LiveScore Group CEO: Increased regulation could force us to exit the Dutch market
Sam Sadi insists a GGR tax hike to 37.8% and potential gambling ad ban make it “almost impossible” for single-digit market share operators to be profitable

LiveScore Group’s CEO has admitted that LiveScore Bet could be withdrawn from the Netherlands as the company grapples with potential harsher regulations coming down the road.
Sam Sadi said his company could be “forced to consider an exit” from the Dutch market if online slots and gambling ad bans come to fruition, as well as a steep increase in betting and gaming taxes.
The country’s right-wing coalition government plans to take the tax on gross gambling revenue (GGR) from 30.5% to 37.8% from 1 January 2025, a move that has been slammed by the industry’s trade body, the Dutch Online Gambling Association (NOGA).
The coalition parties forecast the 7.3 percentage point increase to generate an additional €202m (£170m) from both the land-based and online gambling industry.
Yet Sadi told EGR on the sidelines of iGB Live in Amsterdam: “We are struggling with the change in regulations, and new potential taxes and advertising bans coming in [but] we are waiting to see a little bit more clarity in the market so that we can plan our investments accordingly.
“If they do implement a new tax rate, it is going to be almost impossible for a single-digit market share operator to be sustainable and profitable. And it will certainly eliminate any new market entrants unless they deploy an enormous amount of capital.
“This is a detriment to the customer; it eliminates choice and eliminates any innovative startups coming into the market. It also consolidates the top of the market to one or two operators.”
Pressed on whether LiveScore Bet could be pulled from the market, Sadi responded: “It would be our job to re-evaluate. We look at the long term. We are not trying to be profitable immediately but there needs to be a model that tells us we are going to be profitable at some point.
“If that point means we need to go from the single-digit market share that we have today to 15% market share and would require hundreds of millions in capital – and that deployment is becoming difficult because of the advertising ban – then it’s a battle that we can’t win.
“So, therefore, we will be forced to consider and exit, unfortunately.”
He added that 37.8% would be “close to not possible” to operate a digital betting and gaming business in the Netherlands, unless you occupy a podium position.
“It depends on the scale you have; obviously if you command 30% to 40% market share then you are able to absorb a lot more of these incremental costs.
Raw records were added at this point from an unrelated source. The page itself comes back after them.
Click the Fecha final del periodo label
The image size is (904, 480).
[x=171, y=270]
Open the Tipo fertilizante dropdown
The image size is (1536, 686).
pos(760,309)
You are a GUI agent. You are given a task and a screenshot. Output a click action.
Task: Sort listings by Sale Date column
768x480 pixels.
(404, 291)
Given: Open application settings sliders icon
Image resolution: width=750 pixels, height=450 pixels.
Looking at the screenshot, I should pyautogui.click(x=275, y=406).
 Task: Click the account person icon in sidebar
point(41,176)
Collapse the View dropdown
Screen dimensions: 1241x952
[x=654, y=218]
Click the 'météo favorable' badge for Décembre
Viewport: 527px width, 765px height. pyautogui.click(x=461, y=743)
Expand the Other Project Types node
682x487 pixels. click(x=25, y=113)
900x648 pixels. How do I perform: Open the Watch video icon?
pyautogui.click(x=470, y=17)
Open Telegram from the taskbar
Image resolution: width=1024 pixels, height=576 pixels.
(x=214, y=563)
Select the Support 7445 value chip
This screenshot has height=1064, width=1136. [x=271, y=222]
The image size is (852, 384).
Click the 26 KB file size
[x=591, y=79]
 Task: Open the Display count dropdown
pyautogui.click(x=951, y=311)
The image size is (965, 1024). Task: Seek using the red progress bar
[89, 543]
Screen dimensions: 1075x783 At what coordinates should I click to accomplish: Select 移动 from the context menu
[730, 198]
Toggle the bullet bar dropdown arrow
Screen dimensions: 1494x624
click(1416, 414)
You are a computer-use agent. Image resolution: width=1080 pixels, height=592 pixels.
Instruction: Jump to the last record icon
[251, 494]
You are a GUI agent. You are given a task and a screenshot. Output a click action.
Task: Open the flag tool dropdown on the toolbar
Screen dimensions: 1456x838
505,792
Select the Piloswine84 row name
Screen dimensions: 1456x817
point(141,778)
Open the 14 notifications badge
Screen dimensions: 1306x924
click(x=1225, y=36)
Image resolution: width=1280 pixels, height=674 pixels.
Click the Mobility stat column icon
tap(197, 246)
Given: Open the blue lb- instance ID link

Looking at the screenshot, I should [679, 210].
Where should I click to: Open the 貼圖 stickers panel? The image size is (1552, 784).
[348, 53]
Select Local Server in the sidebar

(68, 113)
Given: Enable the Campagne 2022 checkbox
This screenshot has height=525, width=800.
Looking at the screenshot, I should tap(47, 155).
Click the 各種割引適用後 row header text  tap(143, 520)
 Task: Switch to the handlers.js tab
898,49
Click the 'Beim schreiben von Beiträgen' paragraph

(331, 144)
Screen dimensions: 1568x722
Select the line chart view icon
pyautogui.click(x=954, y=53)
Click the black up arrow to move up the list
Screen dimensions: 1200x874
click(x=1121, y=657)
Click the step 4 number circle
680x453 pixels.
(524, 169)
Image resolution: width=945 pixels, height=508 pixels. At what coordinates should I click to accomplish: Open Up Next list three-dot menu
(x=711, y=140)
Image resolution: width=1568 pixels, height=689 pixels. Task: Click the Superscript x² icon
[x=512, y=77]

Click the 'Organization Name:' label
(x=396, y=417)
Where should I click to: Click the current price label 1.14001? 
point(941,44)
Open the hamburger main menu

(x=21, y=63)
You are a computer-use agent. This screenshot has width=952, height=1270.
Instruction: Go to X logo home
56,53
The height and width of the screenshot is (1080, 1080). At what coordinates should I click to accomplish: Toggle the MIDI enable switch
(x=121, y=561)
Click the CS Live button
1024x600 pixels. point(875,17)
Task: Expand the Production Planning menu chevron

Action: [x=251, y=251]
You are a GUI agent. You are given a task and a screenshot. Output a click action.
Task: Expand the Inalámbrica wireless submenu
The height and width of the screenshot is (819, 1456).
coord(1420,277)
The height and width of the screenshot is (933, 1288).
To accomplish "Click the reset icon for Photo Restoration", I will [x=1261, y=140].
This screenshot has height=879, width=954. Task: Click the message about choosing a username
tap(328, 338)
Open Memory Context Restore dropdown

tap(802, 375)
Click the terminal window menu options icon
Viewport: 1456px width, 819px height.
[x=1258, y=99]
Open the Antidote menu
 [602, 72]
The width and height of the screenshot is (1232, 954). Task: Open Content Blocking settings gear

“Legislators and regulators usually focus on channelisation and whether these increases will lead the market towards offshore operators, but an unintended consequence is that it consolidates the market because there are fewer operators able to absorb these costs.”
LiveScore Bet was among the first wave of 10 operators to launch in the Netherlands when the regulated online market went live in October 2021.
However, licensed firms have faced regulatory headwinds since including a ban on untargeted online gambling marketing, which came into effect on 1 July 2023 and prohibited all TV and print ads.
A year later, operators were barred from using celebrities and influencers in their marketing, while in April of this year MPs voted to ban all untargeted advertising and high-risk games of chance, in other words online slots.
Speaking to EGR just prior to him stepping down as director of NOGA on 1 July, Peter-Paul de Goeij blasted the planned tax hike to 37.8% as “completely unhinged” and “detached from reality”.
“Add another 7.3 percentage points to tax and I’m convinced it will be disastrous for the legal market and consumer protection,” he said.
Earlier this month, the Dutch government announced that Teun Struycken would replace Franc Weerwind as the new gambling minister.